Delta Live Tables offers two solutions for transforming data. Materialized views are a good default choice as they always provide the correct result and automatically reprocess source data if needed. Streaming tables are recommended for low-complexity transformations over very large streams and are recommended for advanced use cases.

Transform data with materialized views

Materialized views are the recommended default for transformations in Delta Live Tables. They are simple and accurate. However, their downside is higher latency because materialized views might process all input data to ensure queries against the materialized view return the correct result.

Transform a single table with a materialized view

A materialized view can read from a Delta table or streaming table and perform arbitrary transformations on the input data. Materialized views can read all Delta tables, including those produced by systems other than Databricks, making them useful for migrations and hybrid pipelines.

Delta Live Tables materialized view for a single table.

Join a fact table with a dimension table (stream-snapshot join) with a materialized view

Materialized views can perform efficient, incremental joins between a base Delta table or streaming table and a “lookup” Delta table. These joins will be processed incrementally whenever possible. You do not need to use watermarks with materialized views and stream-snapshot joins.

Delta Live Tables materialized view stream-snapshot join.

Join two fact tables (stream-stream join)

Materialized views can perform efficient, incremental joins between two streaming tables or Delta tables. This is known as a stream-stream join, and materialized views will perform it incrementally whenever possible. You do not need to use watermarks with materialized views and stream-stream joins.
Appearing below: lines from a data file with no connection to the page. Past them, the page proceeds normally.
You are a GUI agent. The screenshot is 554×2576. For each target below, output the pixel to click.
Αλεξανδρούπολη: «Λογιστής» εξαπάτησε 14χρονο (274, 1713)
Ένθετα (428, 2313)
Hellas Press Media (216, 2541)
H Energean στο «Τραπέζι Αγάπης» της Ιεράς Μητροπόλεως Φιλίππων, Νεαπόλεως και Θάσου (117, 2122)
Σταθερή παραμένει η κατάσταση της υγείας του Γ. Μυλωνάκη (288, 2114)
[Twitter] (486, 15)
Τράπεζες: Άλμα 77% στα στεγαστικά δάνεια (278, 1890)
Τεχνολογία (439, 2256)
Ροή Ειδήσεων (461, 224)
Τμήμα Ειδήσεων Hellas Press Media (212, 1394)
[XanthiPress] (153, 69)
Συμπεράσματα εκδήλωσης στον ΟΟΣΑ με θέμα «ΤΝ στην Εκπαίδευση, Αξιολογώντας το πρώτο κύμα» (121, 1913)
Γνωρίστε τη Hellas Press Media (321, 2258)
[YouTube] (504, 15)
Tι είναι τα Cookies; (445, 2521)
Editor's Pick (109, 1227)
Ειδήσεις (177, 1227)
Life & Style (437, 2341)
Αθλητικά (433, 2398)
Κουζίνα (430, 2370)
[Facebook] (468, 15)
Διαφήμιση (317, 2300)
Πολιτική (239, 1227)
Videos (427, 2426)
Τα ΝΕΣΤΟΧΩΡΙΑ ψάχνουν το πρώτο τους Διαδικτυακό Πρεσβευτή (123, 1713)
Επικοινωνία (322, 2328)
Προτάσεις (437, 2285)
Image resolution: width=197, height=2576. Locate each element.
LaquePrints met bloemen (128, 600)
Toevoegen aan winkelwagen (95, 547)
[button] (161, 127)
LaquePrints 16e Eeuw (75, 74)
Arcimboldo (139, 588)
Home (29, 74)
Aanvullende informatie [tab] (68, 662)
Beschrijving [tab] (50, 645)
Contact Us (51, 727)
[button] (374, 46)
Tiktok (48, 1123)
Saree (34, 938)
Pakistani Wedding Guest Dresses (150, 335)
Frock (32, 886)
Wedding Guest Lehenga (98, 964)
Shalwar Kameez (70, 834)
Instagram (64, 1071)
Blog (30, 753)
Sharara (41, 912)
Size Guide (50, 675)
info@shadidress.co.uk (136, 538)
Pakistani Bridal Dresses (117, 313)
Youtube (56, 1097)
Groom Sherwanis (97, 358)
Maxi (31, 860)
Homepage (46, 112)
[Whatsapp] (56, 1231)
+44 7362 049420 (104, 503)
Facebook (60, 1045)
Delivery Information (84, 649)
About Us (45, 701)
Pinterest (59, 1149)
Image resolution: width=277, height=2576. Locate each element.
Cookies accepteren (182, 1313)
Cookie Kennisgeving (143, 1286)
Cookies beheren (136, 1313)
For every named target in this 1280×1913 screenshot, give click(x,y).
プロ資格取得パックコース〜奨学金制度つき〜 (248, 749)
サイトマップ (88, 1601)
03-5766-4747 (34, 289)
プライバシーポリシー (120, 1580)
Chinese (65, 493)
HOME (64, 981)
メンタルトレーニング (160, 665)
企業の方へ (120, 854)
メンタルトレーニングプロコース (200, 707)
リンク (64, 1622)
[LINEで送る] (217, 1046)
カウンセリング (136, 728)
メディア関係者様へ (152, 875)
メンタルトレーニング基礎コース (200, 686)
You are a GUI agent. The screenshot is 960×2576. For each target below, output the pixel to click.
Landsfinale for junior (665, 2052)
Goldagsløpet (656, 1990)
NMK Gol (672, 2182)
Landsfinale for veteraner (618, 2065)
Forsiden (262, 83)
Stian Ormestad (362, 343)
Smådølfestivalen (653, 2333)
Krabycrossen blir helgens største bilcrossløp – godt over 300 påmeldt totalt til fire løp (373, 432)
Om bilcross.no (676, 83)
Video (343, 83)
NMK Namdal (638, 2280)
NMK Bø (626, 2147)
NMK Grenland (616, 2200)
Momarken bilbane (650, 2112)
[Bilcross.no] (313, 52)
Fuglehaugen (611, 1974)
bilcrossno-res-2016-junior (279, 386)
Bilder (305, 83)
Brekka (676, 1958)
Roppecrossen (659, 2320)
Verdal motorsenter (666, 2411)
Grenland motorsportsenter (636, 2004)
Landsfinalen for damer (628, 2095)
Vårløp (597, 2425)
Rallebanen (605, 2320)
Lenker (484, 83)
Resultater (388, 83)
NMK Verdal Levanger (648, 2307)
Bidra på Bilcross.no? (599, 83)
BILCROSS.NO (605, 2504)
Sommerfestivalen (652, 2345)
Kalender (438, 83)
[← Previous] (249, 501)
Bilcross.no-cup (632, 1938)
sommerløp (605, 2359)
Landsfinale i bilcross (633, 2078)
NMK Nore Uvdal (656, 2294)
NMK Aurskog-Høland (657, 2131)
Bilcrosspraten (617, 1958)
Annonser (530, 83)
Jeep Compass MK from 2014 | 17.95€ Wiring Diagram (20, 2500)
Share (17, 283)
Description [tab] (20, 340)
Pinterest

Delta Live Tables materialized view stream-snapshot join.

Transform data with streaming tables

Streaming tables are recommended when you need to transform high-volume streaming data with low latency.

Transform a single table with a streaming table

Streaming tables can be used to transform data from any Delta table or another streaming table.

The following caveat applies to this use case:

  • When you update the streaming table’s definition, existing data in the streaming table won’t be updated to reflect the change unless you fully refresh it.

Delta Live Tables transform a single table.

Join a fact table with a dimension table (stream-snapshot join) using a streaming table

Streaming tables can join a fact table with a dimension table.

The following caveats apply to this use case:

  • When you update the streaming table’s definition, existing data in the streaming table won’t be updated to reflect the change unless you fully refresh it.
  • When you update the lookup table, existing data in the streaming table won’t be updated to reflect the change unless you fully refresh it.

Delta Live Tables streaming table stream-snapshot join.

Join two fact tables (stream-stream join) using a streaming table

Streaming tables can join two or more fact tables, also known as a stream-stream join.

The following caveats apply to this use case:

  • When you update the streaming table’s definition, existing data in the streaming table won’t be updated to reflect the change unless you fully refresh it.
  • To avoid out-of-memory errors, you must use watermarks on both sides of the join and in aggregations.
  • Out-of-order and late-arrival data is not handled, which could lead to inaccurate data. Because of this, you need to manually handle out-of-order and late-arrival data.

See Use watermarks with stream-stream joins.

Delta Live Tables streaming table stream-stream join.